▼
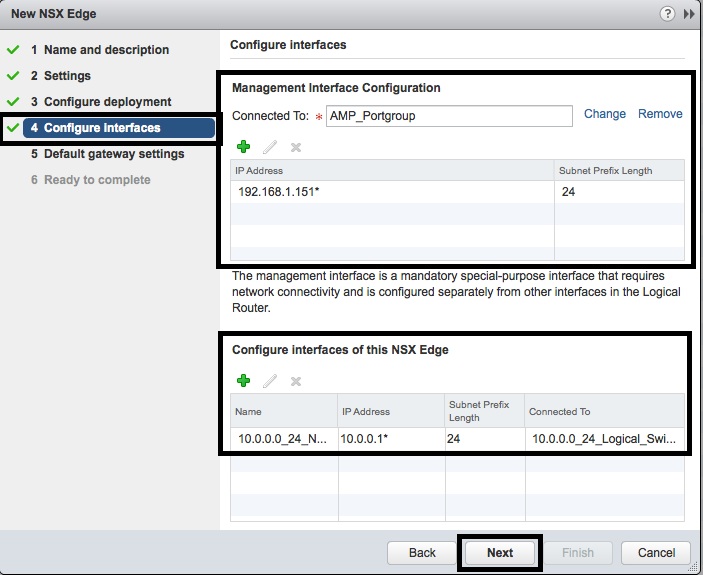Add NSX Edge interface with green plus
The height and width of the screenshot is (575, 703).
(x=243, y=381)
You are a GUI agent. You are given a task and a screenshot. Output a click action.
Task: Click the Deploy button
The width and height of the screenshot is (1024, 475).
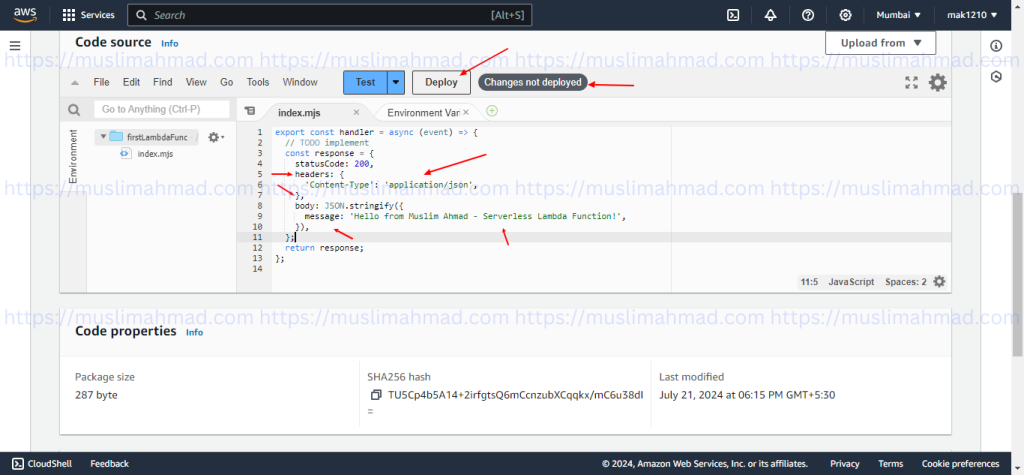(441, 83)
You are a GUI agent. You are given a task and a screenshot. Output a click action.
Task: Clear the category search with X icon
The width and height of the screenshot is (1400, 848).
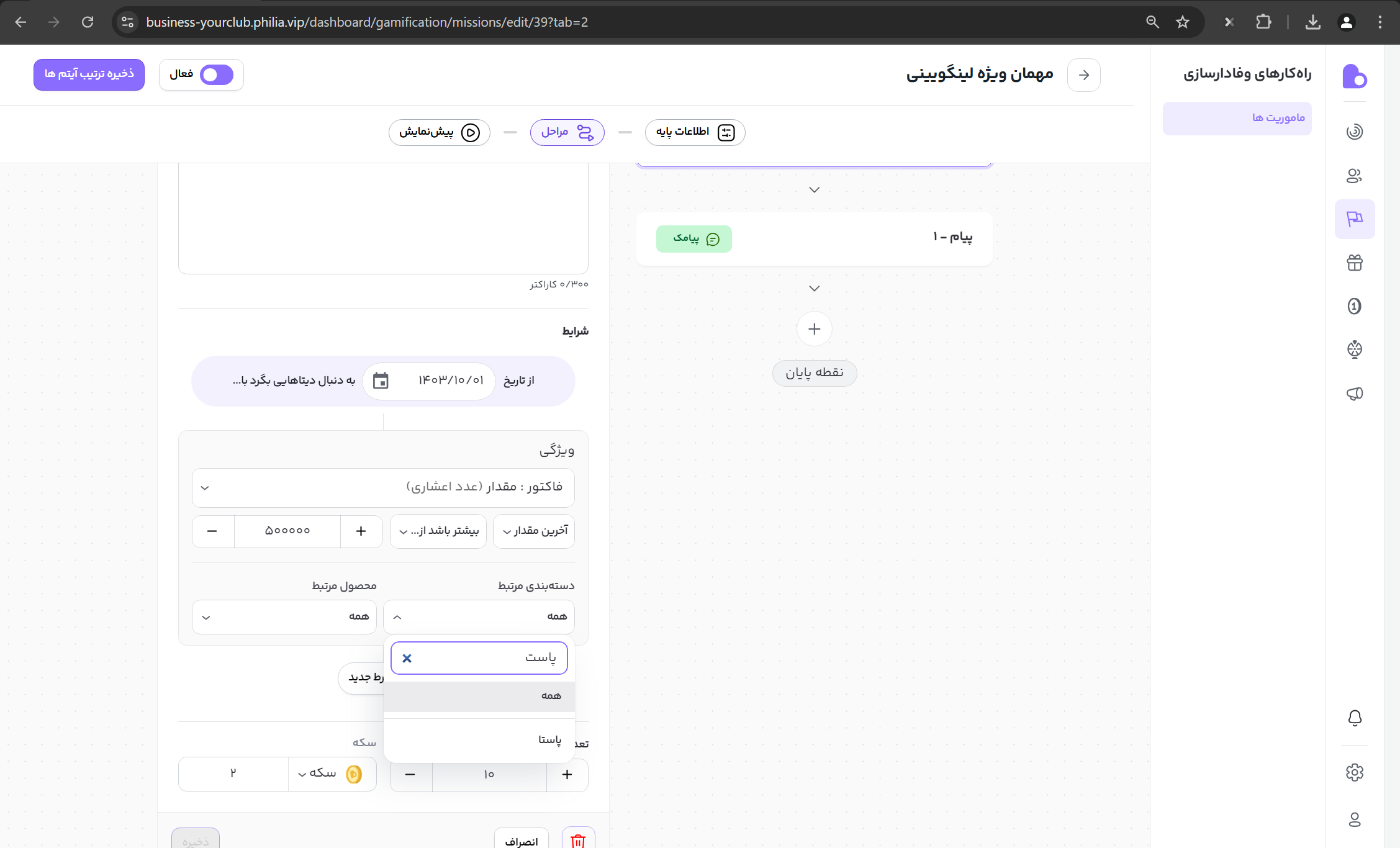pos(407,658)
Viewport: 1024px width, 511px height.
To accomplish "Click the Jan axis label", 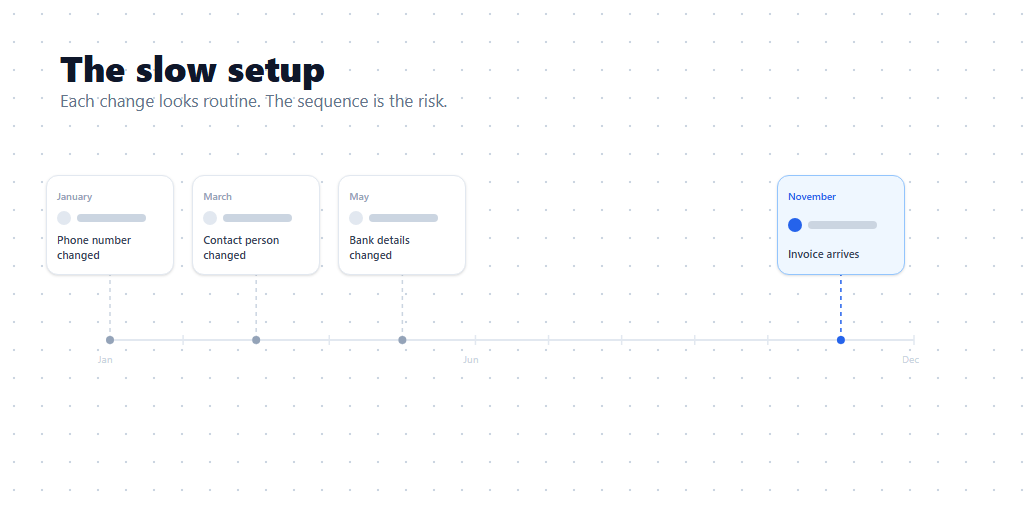I will tap(105, 360).
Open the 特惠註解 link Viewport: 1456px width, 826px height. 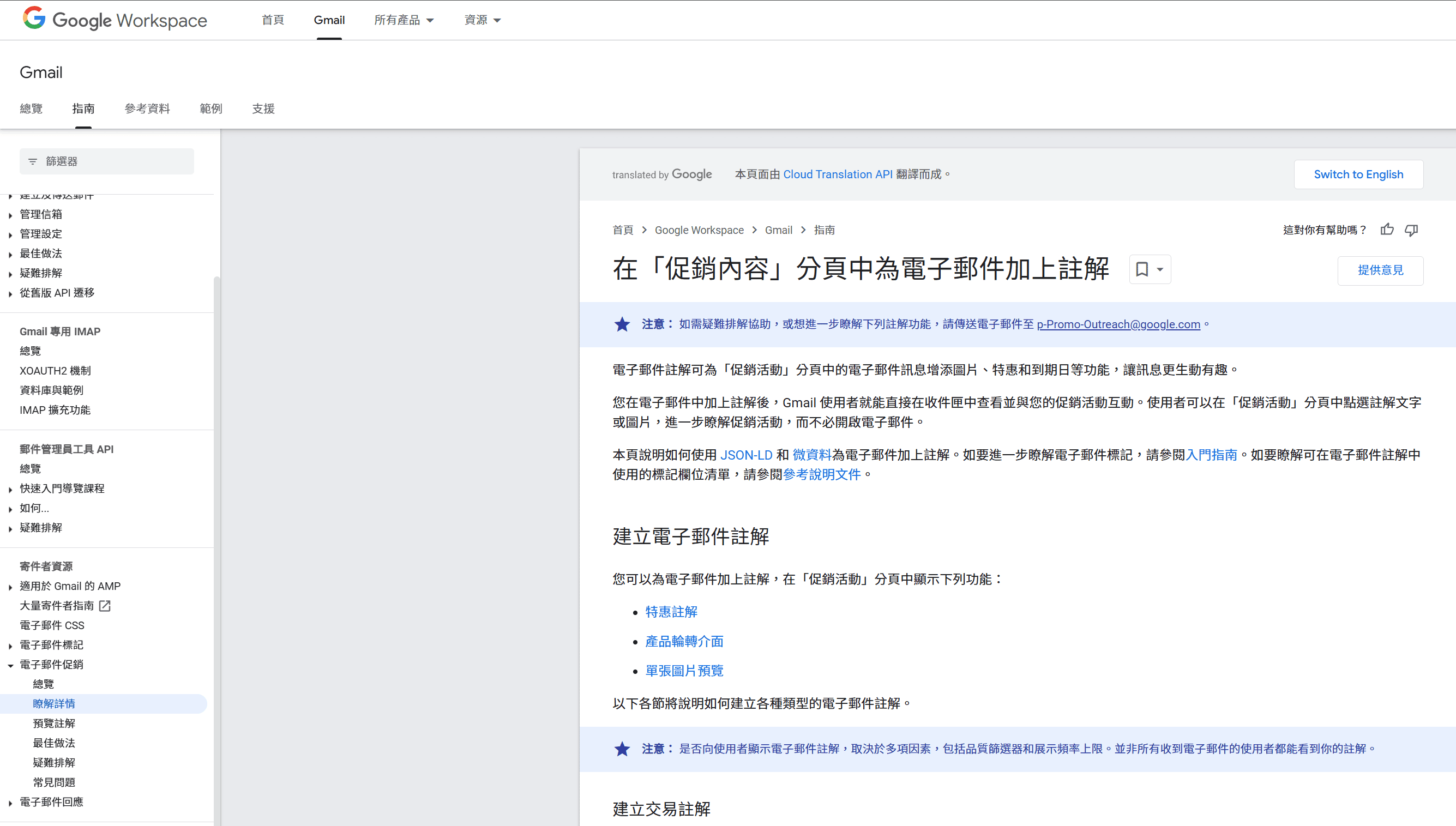tap(671, 612)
▲
**What this task involves**
Return the entries verbatim from the start through the line that contains "pos(407,658)". Include both ends and leave out the pictures.

**Solution to this problem**
Add NSX Edge interface with green plus
The height and width of the screenshot is (575, 703).
(x=243, y=381)
You are a GUI agent. You are given a task and a screenshot. Output a click action.
Task: Click the Deploy button
The width and height of the screenshot is (1024, 475).
(441, 83)
You are a GUI agent. You are given a task and a screenshot. Output a click action.
Task: Clear the category search with X icon
The width and height of the screenshot is (1400, 848).
pos(407,658)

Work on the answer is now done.